[Exercise requirements]
1/ According to the article below on development at Franz Josef, who prepared the 2016 report recommending that the town be shifted?
2/ Repeat word for word everything in the article below on development at Franz Josef from "B and K Carson" down to "centres like Auckland.".
::: Extract provided
Franz Josef potential for development boom?

A construction company wants to extract gravel from a West Coast river to meet the growing demand for property development at Franz Josef.

However, a local real estate agent says property interest remains low for the settlement, but there is some interest in sections.

The area is at risk of natural hazards, with people living on the south bank of the nearby Waiho River facing potential relocation if a council proposal to release the stopbanks goes ahead.

B and K Carson Contracting wants to extract gravel from the northern side of the Waiho River for property development in Franz Josef.

Business co-owner Kelly Carson said residents were moving to the area from big centres like Auckland.

People are either looking for a retirement pad or a viable lifestyle option including working from home or an at-home business option, she said.

The company has applied for consent to remove gravel for building work around Franz Josef including developing driveway access and subdivision work.

"There's actually a lot of people buying property down in Franz Josef at the moment. It's quite interesting," she said.

At the same time, existing subdivisions on the northern side of Franz Josef were filling up, she said.

The question about the future of the Waiho Flat area on the south bank of the Waiho River — home to a mix of residential, lifestyle and rural blocks — would add to the pressure, Mrs Carson said.

However, Ray White agent Shelley Bainbridge, of Hokitika, said while she had noticed increasing outside interest in sections at Franz Josef, it was not a huge trend.

"Things are still a little bit quiet. We've got more sections than houses, but the sections there get a bit of activity."

Mrs Bainbridge said she had sold quite a few properties in Franz Josef in the past four years but it had quietened recently although things were looking up further north in Hokitika.

"I have sold a couple to Auckland people in the last 18 months … there is a lot of out of town people making inquiries."

Westland Mayor Helen Lash said there has been an accommodation shortage in the area for hospitality workers, and increasing interest in property in the area.

"I'm thrilled and couldn't be more pleased that things are still happening there.

"Franz isn't stopping — people are still passionate about the place," Mrs Lash said.

She acknowledged uncertainty remained over the natural hazard status of the entire area.

In 2016, a report by Tonkin and Taylor for the West Coast Regional Council recommended shifting the town due to the natural hazard risks.

The regional council also recently announced a proposal to release the stopbanks, starting in about five years, on the south side of the Waiho River to give the northern bank township about 20 years more.

Mrs Lash said more land needed to be developed at Franz Josef as Waiho Flat residents would need to relocate due to the stopbank release.

"There is a lot of good homes there that could be relocated but we've just got to find the land."

She acknowledged it was not clear the whether control of that, including the natural hazard implications, would fall to central government or local councils.

The Westland District Council would work through the application of new natural hazard requirements in the proposed new combined district plan (Te Tai o Poutini Plan).

Mrs Lash said this would be to ensure people's aspirations in Franz Josef did not go beyond what would be permissible.
::::::
::: Dataset entries
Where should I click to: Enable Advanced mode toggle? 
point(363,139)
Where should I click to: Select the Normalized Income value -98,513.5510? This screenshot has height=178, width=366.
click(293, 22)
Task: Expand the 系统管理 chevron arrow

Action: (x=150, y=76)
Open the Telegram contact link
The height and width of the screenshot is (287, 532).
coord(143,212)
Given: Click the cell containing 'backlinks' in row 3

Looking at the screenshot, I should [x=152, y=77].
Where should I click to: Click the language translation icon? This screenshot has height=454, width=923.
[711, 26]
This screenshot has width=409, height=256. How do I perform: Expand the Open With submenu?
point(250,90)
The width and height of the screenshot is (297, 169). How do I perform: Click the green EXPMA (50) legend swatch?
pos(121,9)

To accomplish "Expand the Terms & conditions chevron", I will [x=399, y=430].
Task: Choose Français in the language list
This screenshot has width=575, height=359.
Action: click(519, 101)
::::::
::: Dataset entries
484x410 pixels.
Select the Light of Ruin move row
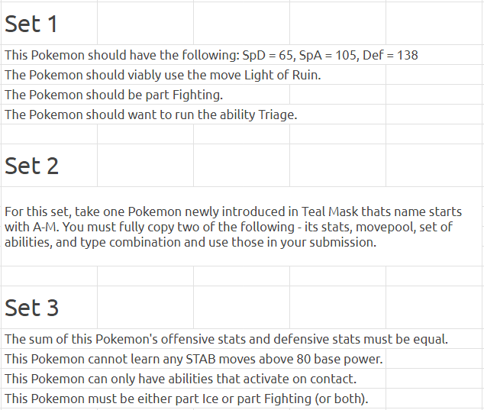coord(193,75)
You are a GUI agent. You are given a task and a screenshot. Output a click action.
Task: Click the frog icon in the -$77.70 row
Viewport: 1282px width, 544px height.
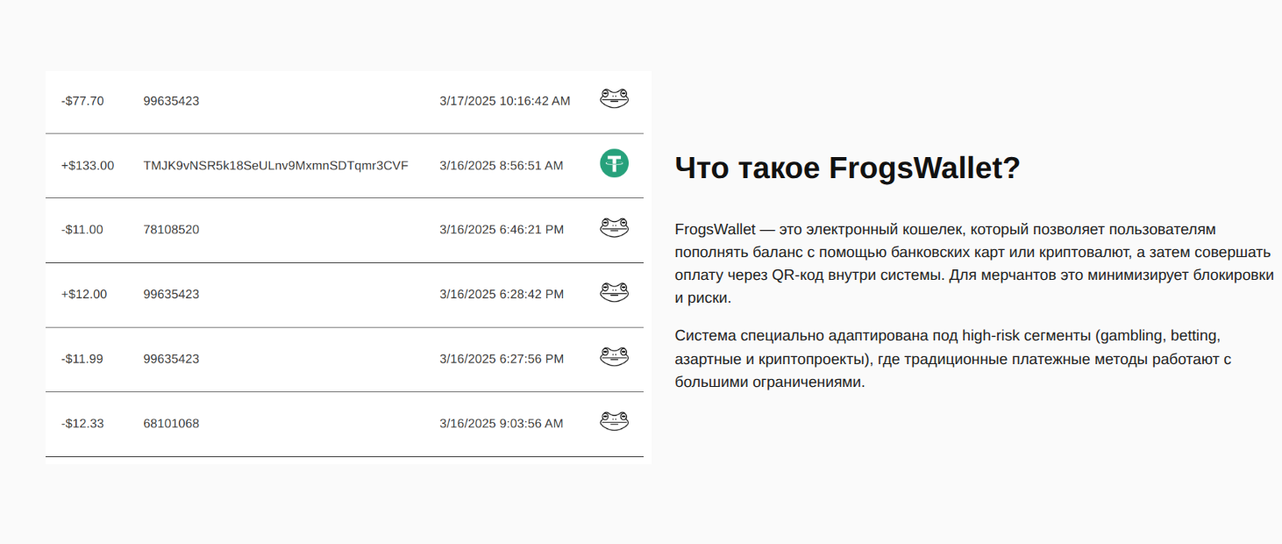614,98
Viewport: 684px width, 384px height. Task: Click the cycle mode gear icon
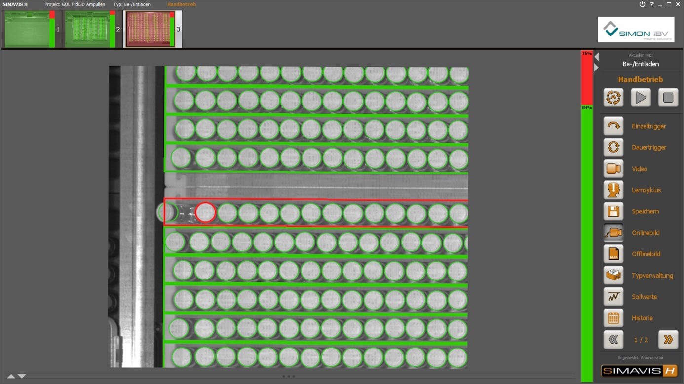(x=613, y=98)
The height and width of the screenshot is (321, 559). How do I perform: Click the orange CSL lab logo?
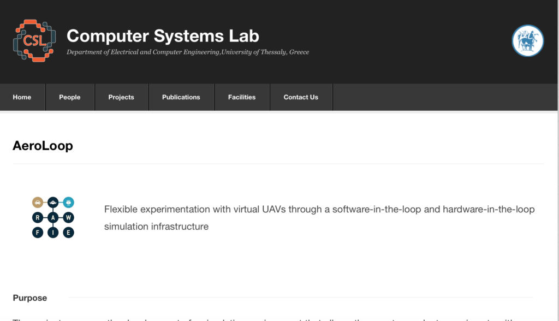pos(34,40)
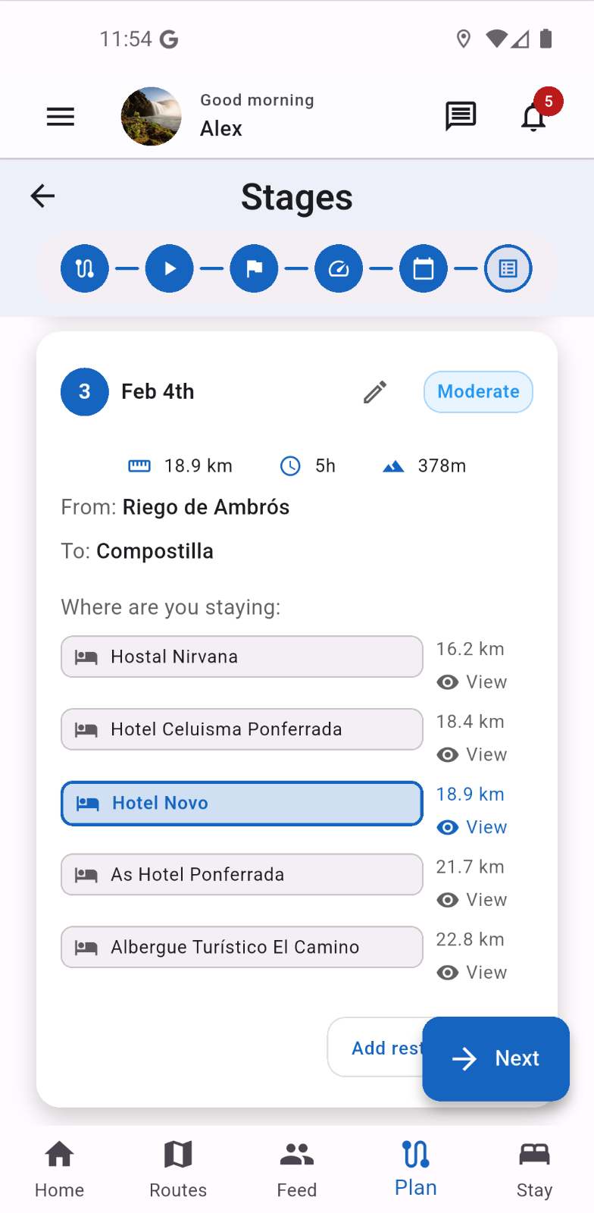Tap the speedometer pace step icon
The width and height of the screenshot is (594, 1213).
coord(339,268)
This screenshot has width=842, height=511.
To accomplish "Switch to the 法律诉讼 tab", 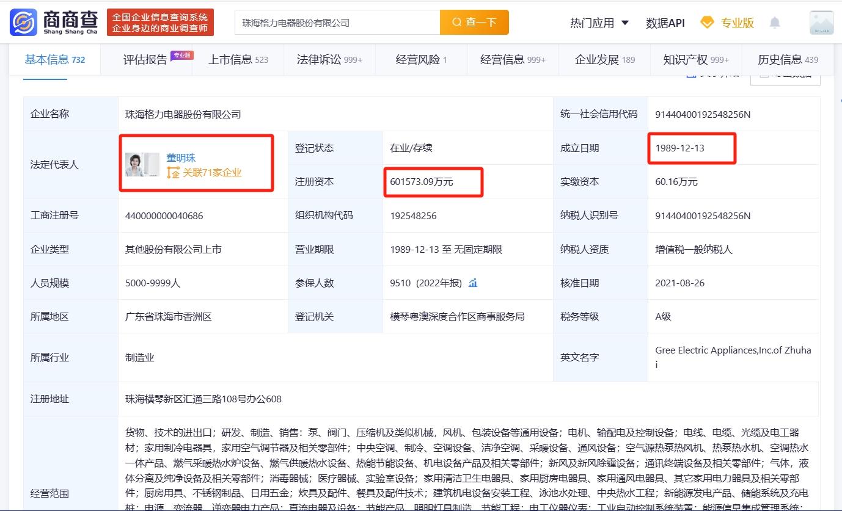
::::::
::: Dataset entries
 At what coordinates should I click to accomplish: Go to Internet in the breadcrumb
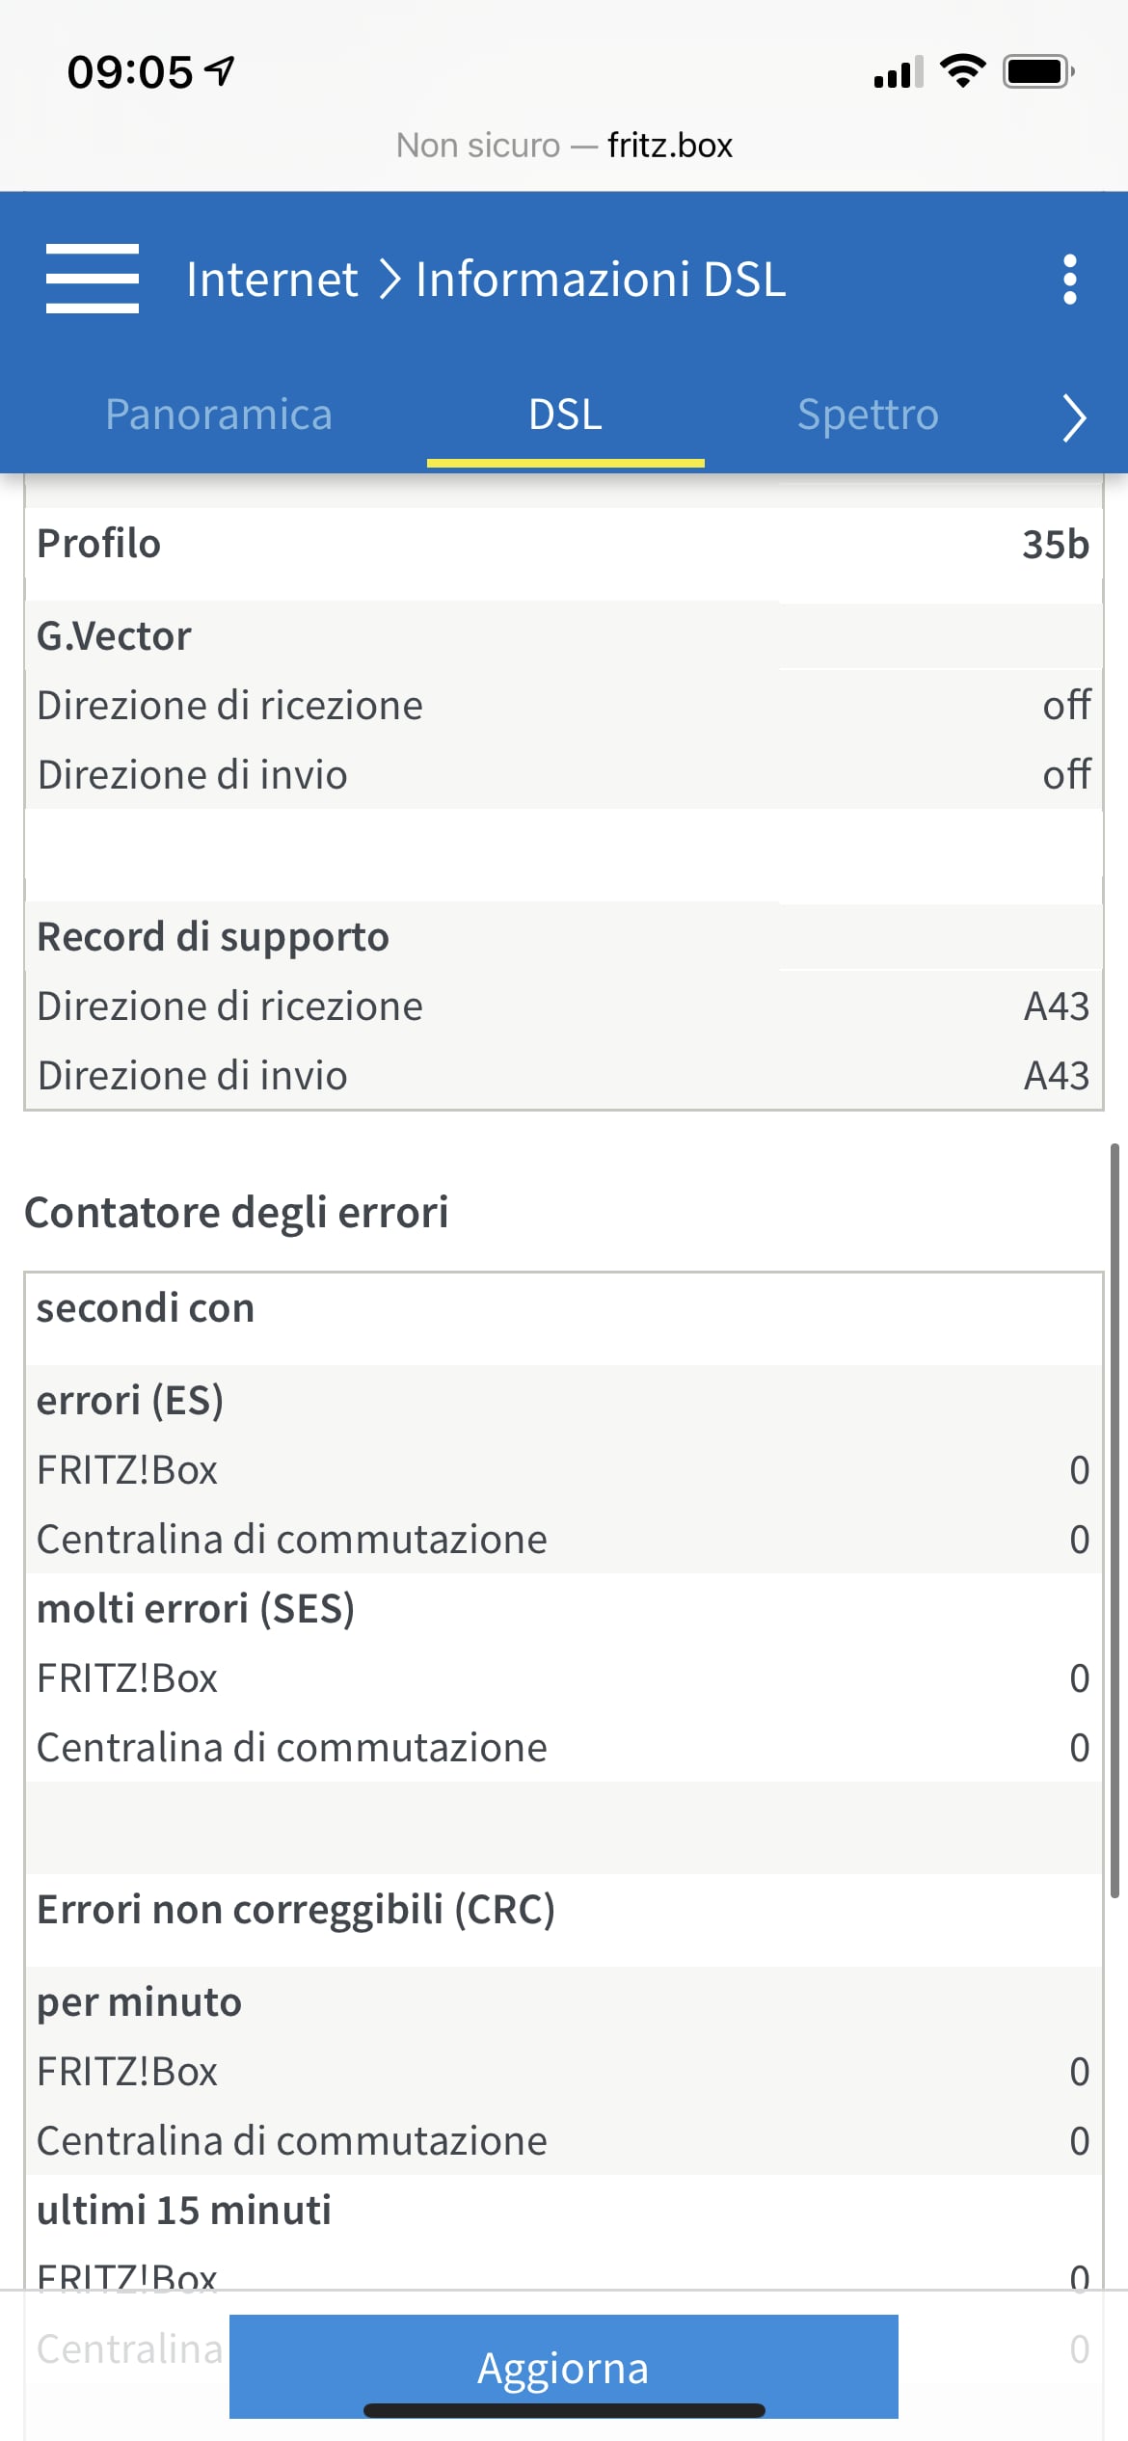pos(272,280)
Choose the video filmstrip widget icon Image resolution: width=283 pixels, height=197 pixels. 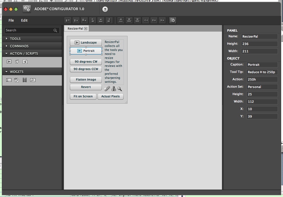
::::::
[Results for the exercise]
1/ Tonkin and Taylor, for the West Coast Regional Council.

2/
B and K Carson Contracting wants to extract gravel from the northern side of the Waiho River for property development in Franz Josef.

Business co-owner Kelly Carson said residents were moving to the area from big centres like Auckland.